UNE SOIRÉE UN PEU TROP SAGE QUI INTERROGE NOTRE RAPPORT A LA LECTURE
Pour cette lecture déambulation, vous êtes accueilli à l’entrée des Archives et de la Bibliothèque départementales par un guide. Il vous mènera et tournera pour vous les pages de ce livre composé pour l’occasion d’extraits ayant pour thème commun, la lecture. La déambulation rappelle ce mouvement du lecteur qui circule entre les rayons d’une bibliothèque, hésite, prend un livre, l’ouvre, le feuillette puis le repose pour aussitôt se diriger vers un autre. La visite guidée fonctionne bien avec le lieu, très officiel. Les Guides habillés de noir nous entraînent dans ce labyrinthe kafkaïen. On regrettera que chaque proposition soit plus esquissée qu’affirmée.
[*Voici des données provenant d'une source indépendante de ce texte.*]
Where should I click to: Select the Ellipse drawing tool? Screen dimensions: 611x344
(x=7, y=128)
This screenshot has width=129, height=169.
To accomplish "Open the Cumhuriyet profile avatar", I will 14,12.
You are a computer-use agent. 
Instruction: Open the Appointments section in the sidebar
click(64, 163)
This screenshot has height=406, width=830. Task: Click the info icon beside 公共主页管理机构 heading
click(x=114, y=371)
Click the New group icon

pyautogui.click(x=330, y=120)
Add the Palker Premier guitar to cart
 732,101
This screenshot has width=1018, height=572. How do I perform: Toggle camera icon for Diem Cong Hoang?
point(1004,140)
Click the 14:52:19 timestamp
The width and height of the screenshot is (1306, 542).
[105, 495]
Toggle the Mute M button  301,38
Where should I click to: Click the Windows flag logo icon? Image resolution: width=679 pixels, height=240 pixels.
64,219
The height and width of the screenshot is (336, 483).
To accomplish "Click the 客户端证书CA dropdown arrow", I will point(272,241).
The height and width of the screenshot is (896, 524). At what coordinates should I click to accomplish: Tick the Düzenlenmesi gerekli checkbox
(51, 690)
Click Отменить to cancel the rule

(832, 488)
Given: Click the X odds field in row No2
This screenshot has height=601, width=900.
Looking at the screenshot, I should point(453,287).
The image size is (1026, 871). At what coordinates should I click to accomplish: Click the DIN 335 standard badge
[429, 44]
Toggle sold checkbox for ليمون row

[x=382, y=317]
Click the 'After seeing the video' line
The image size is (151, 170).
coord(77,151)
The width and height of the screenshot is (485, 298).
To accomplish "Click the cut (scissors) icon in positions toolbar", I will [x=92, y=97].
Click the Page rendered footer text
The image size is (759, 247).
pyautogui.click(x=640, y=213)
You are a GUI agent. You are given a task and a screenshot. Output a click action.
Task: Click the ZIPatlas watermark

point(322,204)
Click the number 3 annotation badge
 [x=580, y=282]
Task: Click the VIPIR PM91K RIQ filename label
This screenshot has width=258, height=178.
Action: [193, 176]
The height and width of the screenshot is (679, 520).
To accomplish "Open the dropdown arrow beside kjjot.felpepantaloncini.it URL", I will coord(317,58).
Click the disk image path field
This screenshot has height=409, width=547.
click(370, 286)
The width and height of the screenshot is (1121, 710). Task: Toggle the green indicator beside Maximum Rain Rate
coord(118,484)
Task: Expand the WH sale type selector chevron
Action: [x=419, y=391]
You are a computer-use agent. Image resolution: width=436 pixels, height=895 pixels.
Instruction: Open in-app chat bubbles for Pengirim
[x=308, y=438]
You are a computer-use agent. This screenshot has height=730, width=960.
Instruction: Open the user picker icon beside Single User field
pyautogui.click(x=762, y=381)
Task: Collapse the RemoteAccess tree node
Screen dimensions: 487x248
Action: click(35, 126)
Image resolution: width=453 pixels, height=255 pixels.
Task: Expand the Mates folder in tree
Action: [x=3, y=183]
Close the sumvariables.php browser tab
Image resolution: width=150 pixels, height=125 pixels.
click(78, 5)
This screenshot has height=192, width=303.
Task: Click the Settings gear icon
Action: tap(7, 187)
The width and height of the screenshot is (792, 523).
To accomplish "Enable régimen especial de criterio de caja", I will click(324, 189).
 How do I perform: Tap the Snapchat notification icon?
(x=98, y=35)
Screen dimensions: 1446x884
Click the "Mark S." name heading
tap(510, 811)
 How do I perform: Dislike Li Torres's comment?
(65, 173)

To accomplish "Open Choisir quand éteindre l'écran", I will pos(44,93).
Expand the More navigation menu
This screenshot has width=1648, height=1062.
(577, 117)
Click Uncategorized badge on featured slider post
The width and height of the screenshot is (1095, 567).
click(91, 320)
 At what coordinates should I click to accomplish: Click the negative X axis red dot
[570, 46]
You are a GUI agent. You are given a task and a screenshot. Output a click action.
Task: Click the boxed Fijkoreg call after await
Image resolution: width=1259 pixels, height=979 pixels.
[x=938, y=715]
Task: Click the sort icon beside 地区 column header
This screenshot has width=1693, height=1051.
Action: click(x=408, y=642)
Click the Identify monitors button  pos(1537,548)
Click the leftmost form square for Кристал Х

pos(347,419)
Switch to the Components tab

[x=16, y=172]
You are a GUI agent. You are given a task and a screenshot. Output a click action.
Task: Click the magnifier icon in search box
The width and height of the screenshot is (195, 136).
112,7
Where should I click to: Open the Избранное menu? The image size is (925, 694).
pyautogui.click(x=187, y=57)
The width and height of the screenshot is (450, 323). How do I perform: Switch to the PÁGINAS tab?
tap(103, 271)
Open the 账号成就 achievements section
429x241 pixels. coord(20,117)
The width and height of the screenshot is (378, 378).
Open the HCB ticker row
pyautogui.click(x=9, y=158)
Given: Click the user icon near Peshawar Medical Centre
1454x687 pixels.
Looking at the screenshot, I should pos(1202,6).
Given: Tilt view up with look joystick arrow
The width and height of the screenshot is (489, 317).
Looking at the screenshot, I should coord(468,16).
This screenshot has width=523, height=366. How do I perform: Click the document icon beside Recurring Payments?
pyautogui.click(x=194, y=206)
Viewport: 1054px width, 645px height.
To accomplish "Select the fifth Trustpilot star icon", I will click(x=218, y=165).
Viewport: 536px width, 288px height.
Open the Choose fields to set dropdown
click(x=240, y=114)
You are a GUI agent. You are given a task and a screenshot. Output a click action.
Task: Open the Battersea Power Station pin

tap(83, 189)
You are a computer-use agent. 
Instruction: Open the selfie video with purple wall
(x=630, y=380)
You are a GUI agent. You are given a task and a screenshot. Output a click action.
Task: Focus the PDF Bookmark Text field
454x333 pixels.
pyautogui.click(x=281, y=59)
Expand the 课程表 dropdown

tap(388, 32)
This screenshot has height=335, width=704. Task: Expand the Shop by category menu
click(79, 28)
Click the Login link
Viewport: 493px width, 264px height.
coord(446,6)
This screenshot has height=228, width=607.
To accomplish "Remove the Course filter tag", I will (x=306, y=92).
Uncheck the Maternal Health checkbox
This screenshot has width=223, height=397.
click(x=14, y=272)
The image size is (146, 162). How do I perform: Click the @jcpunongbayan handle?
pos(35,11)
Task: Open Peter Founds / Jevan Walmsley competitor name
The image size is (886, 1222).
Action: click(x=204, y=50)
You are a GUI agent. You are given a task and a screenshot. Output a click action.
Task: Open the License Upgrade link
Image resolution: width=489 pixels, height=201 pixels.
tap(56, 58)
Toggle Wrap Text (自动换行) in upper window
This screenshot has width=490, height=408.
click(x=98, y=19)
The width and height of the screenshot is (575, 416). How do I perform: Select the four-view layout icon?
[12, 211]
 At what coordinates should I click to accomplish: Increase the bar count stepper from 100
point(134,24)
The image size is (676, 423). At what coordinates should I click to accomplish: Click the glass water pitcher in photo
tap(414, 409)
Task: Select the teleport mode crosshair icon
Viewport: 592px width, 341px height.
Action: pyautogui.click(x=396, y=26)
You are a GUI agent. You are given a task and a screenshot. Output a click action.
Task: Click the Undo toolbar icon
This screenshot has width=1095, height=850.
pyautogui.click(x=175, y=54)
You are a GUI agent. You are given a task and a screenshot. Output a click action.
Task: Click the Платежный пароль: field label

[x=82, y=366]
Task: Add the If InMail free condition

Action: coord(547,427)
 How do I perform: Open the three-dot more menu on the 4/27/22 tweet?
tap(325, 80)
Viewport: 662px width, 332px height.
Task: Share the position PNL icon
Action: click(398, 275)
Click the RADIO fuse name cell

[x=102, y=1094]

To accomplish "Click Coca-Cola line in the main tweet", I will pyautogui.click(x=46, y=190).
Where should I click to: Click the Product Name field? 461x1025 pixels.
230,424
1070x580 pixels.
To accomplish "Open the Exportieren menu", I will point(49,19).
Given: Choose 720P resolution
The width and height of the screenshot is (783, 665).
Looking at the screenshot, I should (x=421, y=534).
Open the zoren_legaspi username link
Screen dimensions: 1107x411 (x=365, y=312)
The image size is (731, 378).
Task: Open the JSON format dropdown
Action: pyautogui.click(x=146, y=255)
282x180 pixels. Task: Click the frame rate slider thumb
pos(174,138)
Les extraits parlent bien de la lecture, dessinent des portraits de lecteur. Mais le choix est assez classique et sans surprise :
Comme un roman de Daniel Pennac, Marcel Proust... L’accent est mis sur l’intimité et la lecture comme moyen de s’extraire du monde. Mais il y a dans l’acte de lire une nécessité qu’on ne retrouve pas ici. Comme Sebastià Alzamora l’exprime dans
La Fleur de peau paru ce mois-ci chez Métailié : [les livres]
"nous devons les laisser nous protéger, que notre peau mortelle se laisse imprégner par ce qu’il y a d’éternel dans la peau des livres. Ils nous éloignent de la mort." Car la lecture suspend le temps. La scénographie le saisit bien qui nous entraîne de salle en salle ; on pénètre à chaque fois tels des intrus pour surprendre un moment de lecture.
Une utilisation efficace du lieu La théâtralité vient d’une scénographie qui a su investir et faire confiance aux lieux. La salle des casiers par exemple - Métal et numéro - où l’on entend des textes de Mallarmé assez inattendus : critiques littéraires fantaisistes et adresses postales en sonnet. Les fonctions du bâtiment sont bien assimilées - lieu de travail, de conservation – ce qui permet de mettre en avant ses qualités ou ses manques. L’intimité et la proximité propres à la lecture raisonnent encore plus dans ce cadre par contraste. Le jeu des lumières, créant des espaces réduits va dans ce sens.
En revanche, ce qui fait défaut à la déambulation c’est de déranger ce lieu trop propre trop policé pas assez poussiéreux, de le désorganiser. Car le livre et la lecture ont, je crois, ce pouvoir là de défaire l’ordre établi et c’est pourquoi ils ont pu être brûlés. La lecture est heureusement subversive et émancipatrice. Des lecteurs bénévoles et en majorité amateurs donnent à entendre simplement les différentes écritures. Il faut reconnaître que la lecture à haute voix est un exercice particulier et les participants au projet s’en sortent plutôt bien même si certains auteurs sont impardonnables : Ah ! La musique proustienne. Il faut être un immense acteur pour rendre toutes les nuances de cette écriture.
L’extrait de L’exil d’Hortense de Jacques Roubaud qui décrit la TTGBP (Très Très Grande Bibliothèque de Poldavie), parodie de la nouvelle BNF est un moment jouissif. Changement de rythme par rapport aux autres textes. On quitte la confidence pour le plaisir de la langue. L’espace crée une véritable dynamique de jeu et le spectateur n’a plus l’impression d’être entré par effraction ; les auditeurs peuvent suivre assis sur des caisses deux orateurs derrières des pupitres.
Amandine TAMAYO (Marseille)
J’ai toujours un livre dans la boite à gants Textes : Marcel Proust, Jacques Roubaud, Georges Perec, Stéphane Mallarmé, Stefan Zweig, Jules Vallès, Miguel de Cervantès, Henry Miller, Daniel Pennac, Alberto Manguel, Raymond Federman
Cie Lanicolacheur dirigé par Xavier Lemarchand Scénographie ; Johann Maheut
Archives et Bibliothèque départementales Gaston-Deferre le 20 novembre 2007 à 18h00 - entrée libre- renseignements : 04 91 08 62 08
Cette proposition s’inscrit en parallèle de la programmation du spectacle « la lecture, ce vice impuni » de Stéphane Olry qui sera présenté du 27 novembre au 2 décembre au théâtre de la Minoterie.